* **DATASET CONTENT**
● ● ● ●

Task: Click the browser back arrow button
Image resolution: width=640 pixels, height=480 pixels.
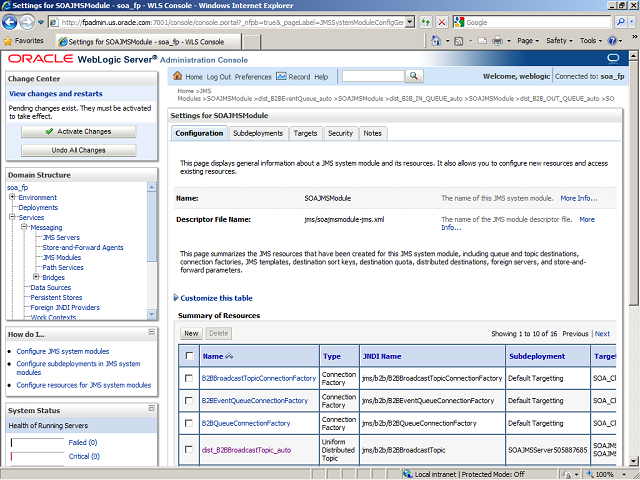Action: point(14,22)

● ● ● ●

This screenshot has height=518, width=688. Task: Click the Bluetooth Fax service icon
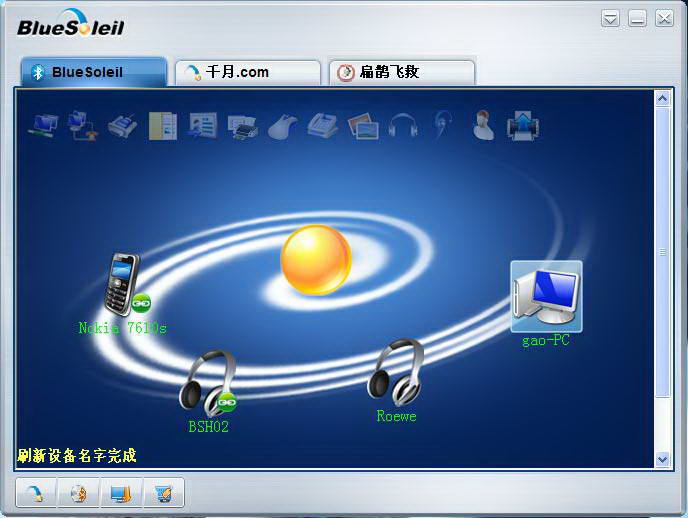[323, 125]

● ● ● ●

* **EXERCISE TASK**
Change "back arrow" to "return arrow" in the material starting at the line that contains "Task: Click the browser back arrow button" and ending at the line that contains "Action: point(14,22)", leaving everything else in those lines unchanged. Give only those lines, and leave the pictures out of your answer.

* **TASK OUTPUT**
Task: Click the browser return arrow button
Image resolution: width=640 pixels, height=480 pixels.
Action: point(14,22)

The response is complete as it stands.